Better isn’t good enough for IE9.

  • lejay
    So the leaked screenshots of a unfinished product looks half-baked? Wow, what a surprise.
  • IM0001
    It will definitely be interesting to see. From what Microsoft has learned over the last year is that they need to get things right the first time when releasing a new product (We all know about the Kin and I believe Microsoft learned from it big time). Microsoft really has a tough market to punch through here and with all hope going into it, the Beta (and more importantly, the final product) will deliver.
  • proxy711
    "I hate to crash Microsoft IE9 Beta party early, but it appears that the browser will miss its mark."

    "The performance we have seen so far is mediocre at best and the screenshots that were leaked make IE9 look like a half-baked product."

    Ya no surprise there.
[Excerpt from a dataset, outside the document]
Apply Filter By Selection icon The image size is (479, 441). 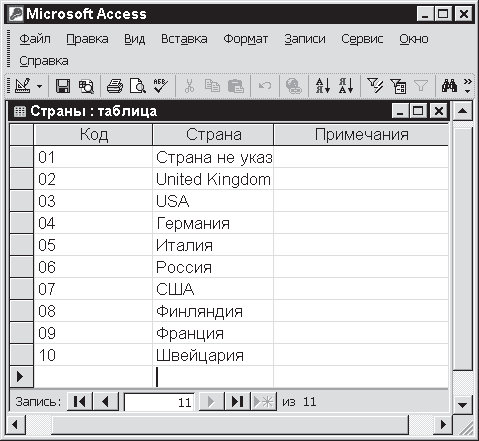(x=375, y=86)
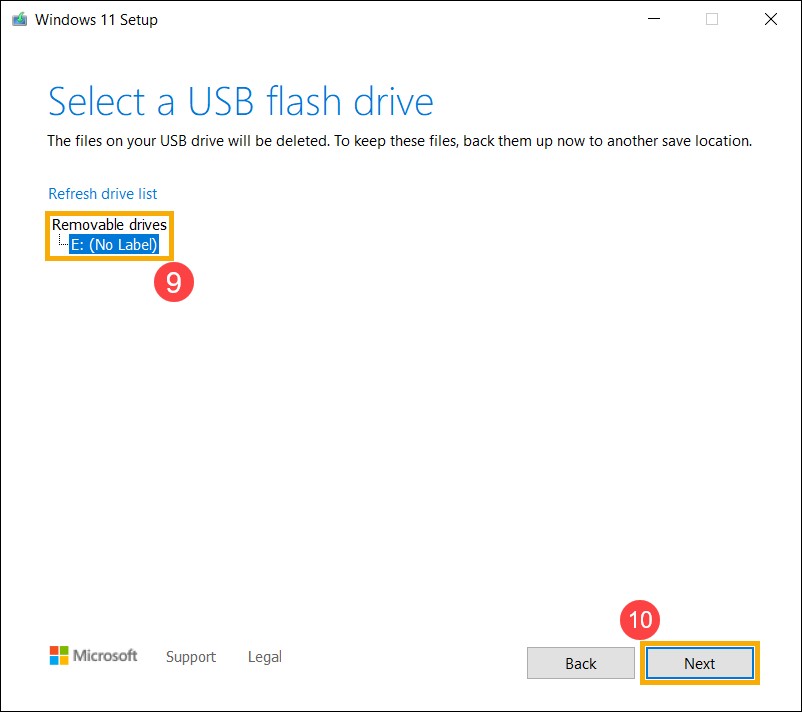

I hope no one was expecting anything other than the typical half baked product that IE is.
  • jimmysmitty
    I have been messing with both IE9 PR4 and FF 4.0 PR2. Both are great. But FF looks a bit bland. I hate how they seem to be moving away from the standard bar to something less.

    And so far, IE9 has yet to not be impressive with the test results. You can easily go to either website that runs these so called browser tests and run them easily to compare your own results with theirs, minus anything related to MS since its based also on internet connection speed.

    Also, why in the hell would we use anything made by a company in the competition? Since when is it ok to use a benchmark like Googles? Do you know what it truly means? That Google spent tons of time tweaking Chrome to look amazing in that test.

    Chrome is meh. Google has a ok browser. Safari is a no go. Intrusive APple software, hah. Haven't had a need for Opera since FF and IE work great together.
  • cookoy
    anyone benchmark which browser runs tomshardware site fastest?
  • willgart
    Wait and see... comparing a PP version to existing and public beta versions is not the same...
    between PP1 and PP4 there is a huge improvement in all parts.
    and based on other "microsoft" benchmarks (like the google one) IE9 outperform any other browser in real life usage. which is opening pages and surfing pages, and not just doing benchmarks.

    but its not the final version... so... we wait...
  • xophaser
    my firefox is starting to slow down. When I switched from ie 8 to firefox it was the fastest ever. Now with all the extensions it is lagging a little, and chrome, which I use also, seem faster. IE9 needs to be as fast/fastest and have the slick look of firefox 4 beta.
  • scione
    no love for Opera?
  • jimmysmitty
    willgartWait and see... comparing a PP version to existing and public beta versions is not the same...between PP1 and PP4 there is a huge improvement in all parts.and based on other "microsoft" benchmarks (like the google one) IE9 outperform any other browser in real life usage. which is opening pages and surfing pages, and not just doing benchmarks.but its not the final version... so... we wait...
    Pretty much. I have both IE9 PP4 and FF 4.0 Beta 2. So far, even with hardware acceleration IE9 PP4 is beating FF 4.0 Beta 2 in the test MS provides. They are tied for me in terms of speed in milliseconds since I have a T1 (1.5Mbps..... yay) at work.

    I for one am hopeful for the beta. It seems people don't realize that if IE9 does good, that means the other browsers try to do better which is a win win. Each and every one of them see MS IE as their main competition and they want to beat IE. If IE beats them, they will work harder to be better.

    Now when I look at IE(, I have hope too since so far Windows 7 is great, MS Security Essentials is great and have yet to have any problems with anything else.
  • falchard
    OMG a Google Benchmark on JavaScript shows IE9 is not good at it while Chrome is simply awesome. I never saw that one coming.